발표 직후 씨넷과 아스테크니카를 비롯한 IT 분야 주요 외신은 올해 초 있었던 스펙터/멜트다운 이슈와 같이 심각한 문제가 AMD에도 발생했다고 전했습니다.

허나 이번에는 조금 다른 분위기로 사안이 전개되는 모습입니다. CTS의 백서 공개 이후 국내외 커뮤니티와 전문가 사이에선 이에 대해 여러 반론과 의심이 제기되기 시작했죠. 해당 발표가 주가 조작 등 불순한 의도를 가진 악의적 뉴스, 가짜 뉴스라는 여론도 팽배해졌습니다. 

AMD Flaws Interview (출처-CTS Labs Youtube)

1. CTS 사에 대한 의심

CTS 사는 이스라엘 기반으로 2017년 세워진 보안 업체입니다. 직원 수는 6명에 불과하죠. 회사의 신뢰성이나 실력을 담보할 만한 레퍼런스와 정보가 부족한 상태입니다. 그럼에도 기존 어떤 대형 보안업체에서도 발표가 없었던 취약점을 발견한 것이기에 충분한 신뢰를 주지 못하고 있습니다.

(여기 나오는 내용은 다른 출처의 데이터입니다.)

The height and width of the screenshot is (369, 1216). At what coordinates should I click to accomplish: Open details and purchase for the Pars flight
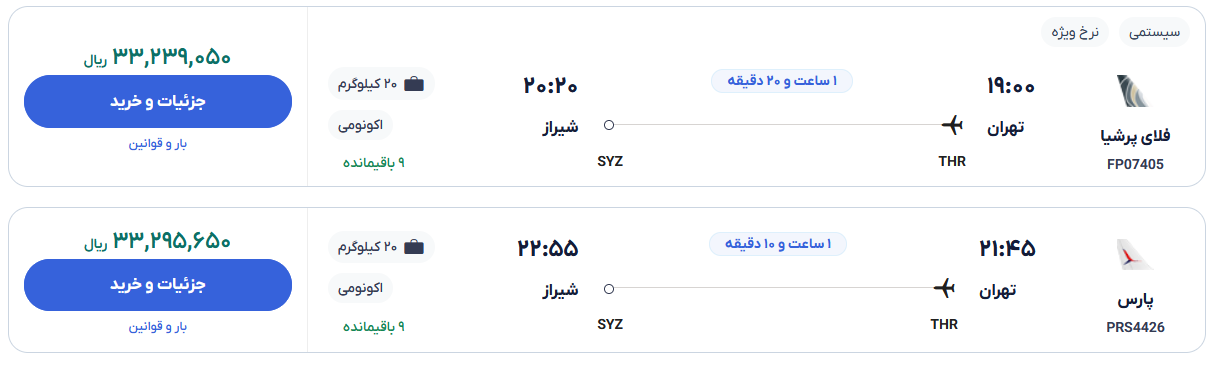158,285
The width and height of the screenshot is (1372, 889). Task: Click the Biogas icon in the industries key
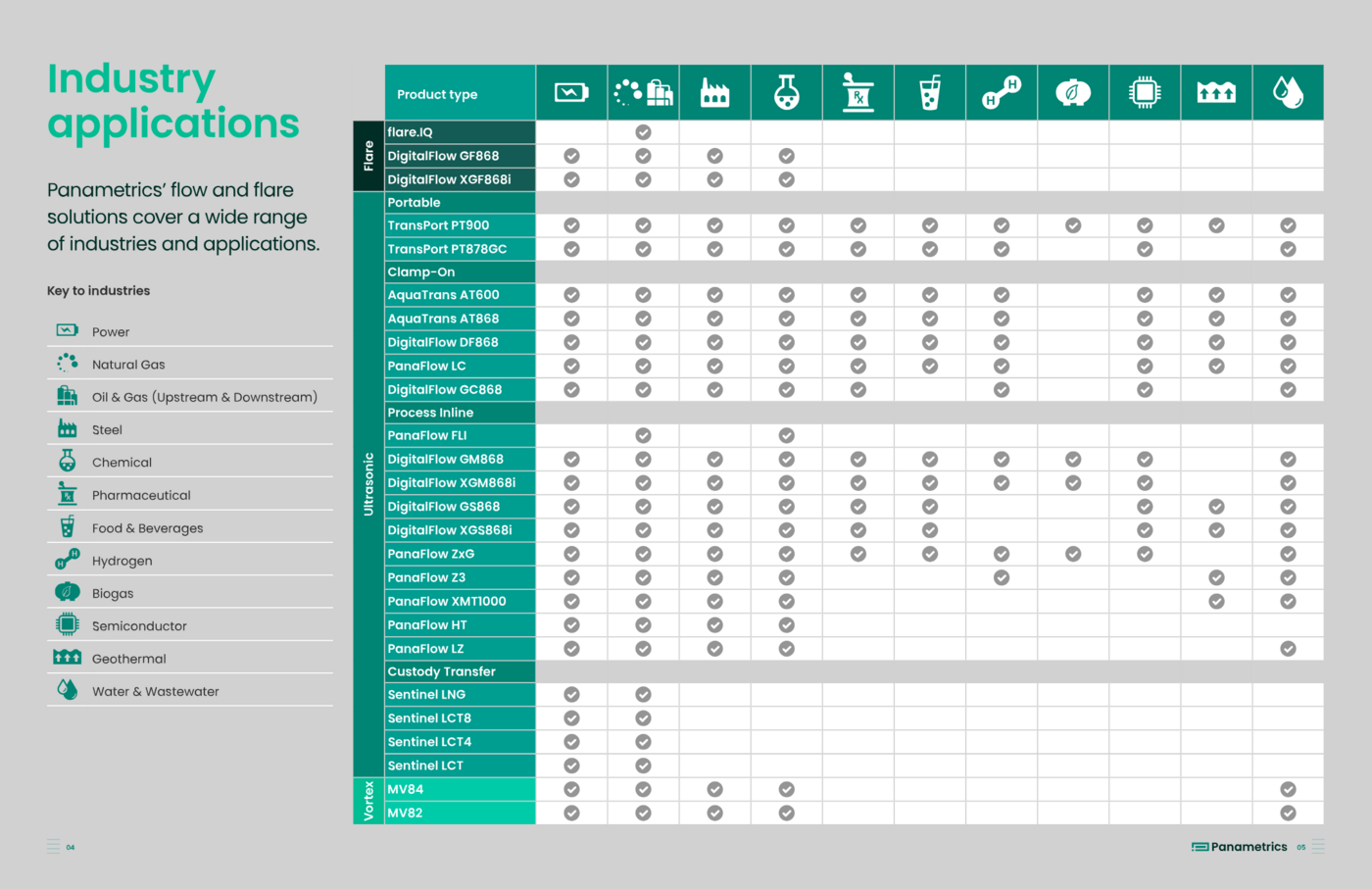point(67,592)
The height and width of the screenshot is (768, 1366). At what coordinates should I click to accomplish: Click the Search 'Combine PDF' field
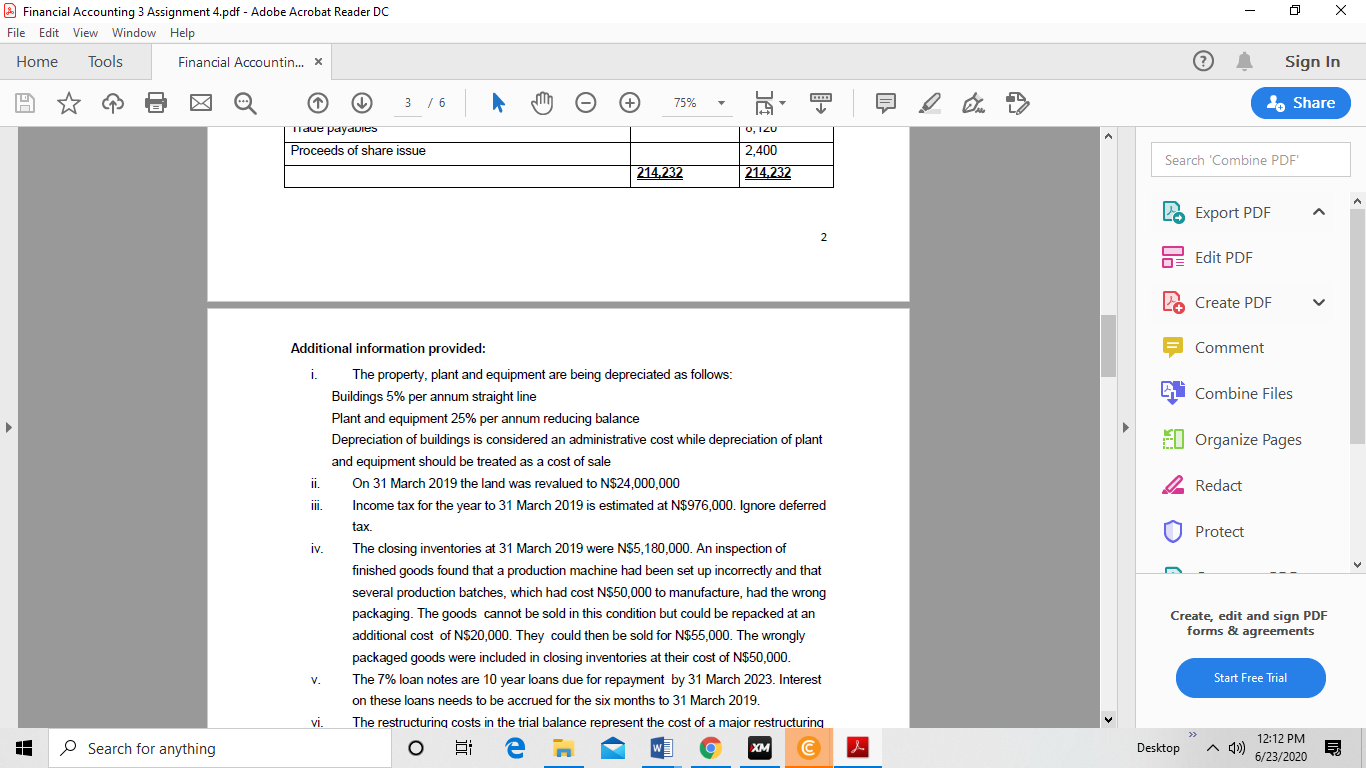1250,159
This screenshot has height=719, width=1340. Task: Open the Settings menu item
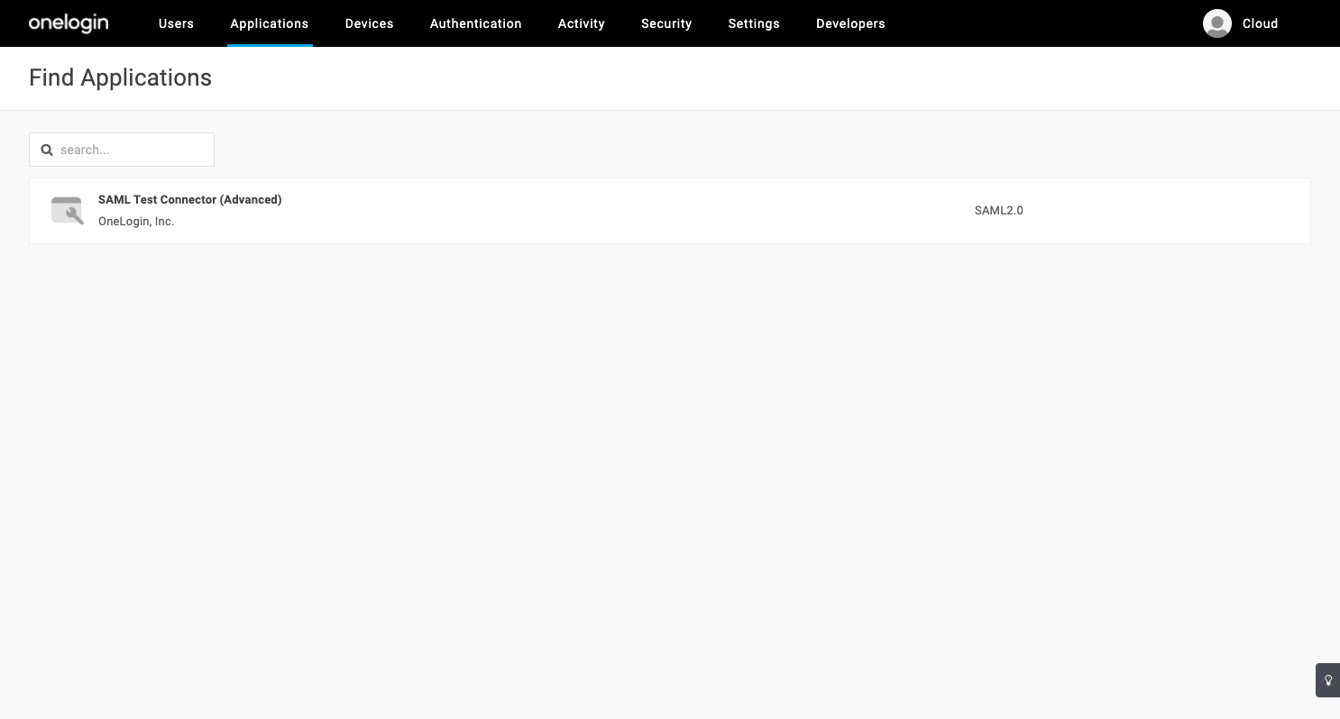click(753, 23)
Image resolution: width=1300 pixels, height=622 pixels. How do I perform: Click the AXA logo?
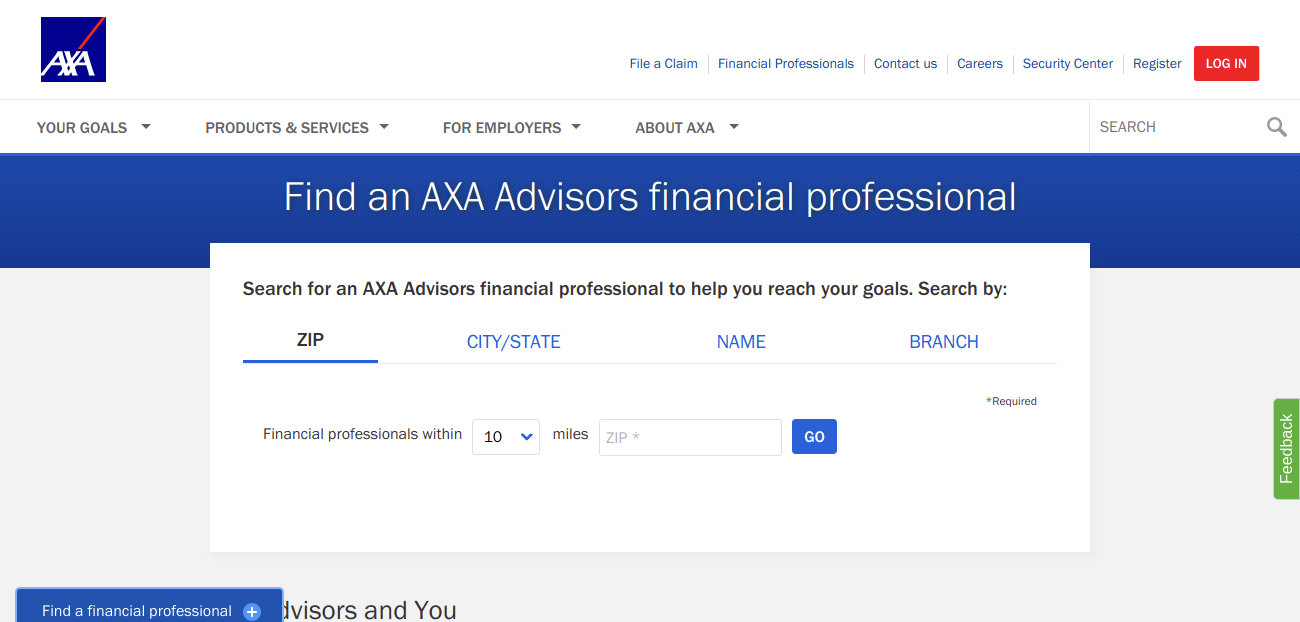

아울러 보안 업계는 신규 취약점이 발견되면 보통 90일 전에는 해당 업체에 통보, 적절한 대응과 패치가 이뤄진 후에 내용을 발표해 왔습니다. 섣부른 공개로 인해 취약점이 악용되는 것을 방지하기 위해서죠.

반면 CTS는 겨우 24시간 전에 통보했습니다. AMD 측이 전달받은 취약점 관련 정보를 제대로 살펴보거나 대응 패치를 내놓기에는 부족한 시간입니다. 일부 해외 언론은 CTS로부터 사전에 관련 내용을 언질 받은 정황까지 드러나면서 논란의 불씨를 지폈습니다. 

신생 업체의 노이즈 마케팅 혹은 주가 조작 등 불순한 의도가 담긴 백서 공개 아니냐는 주장이 제기되는 이유입니다.  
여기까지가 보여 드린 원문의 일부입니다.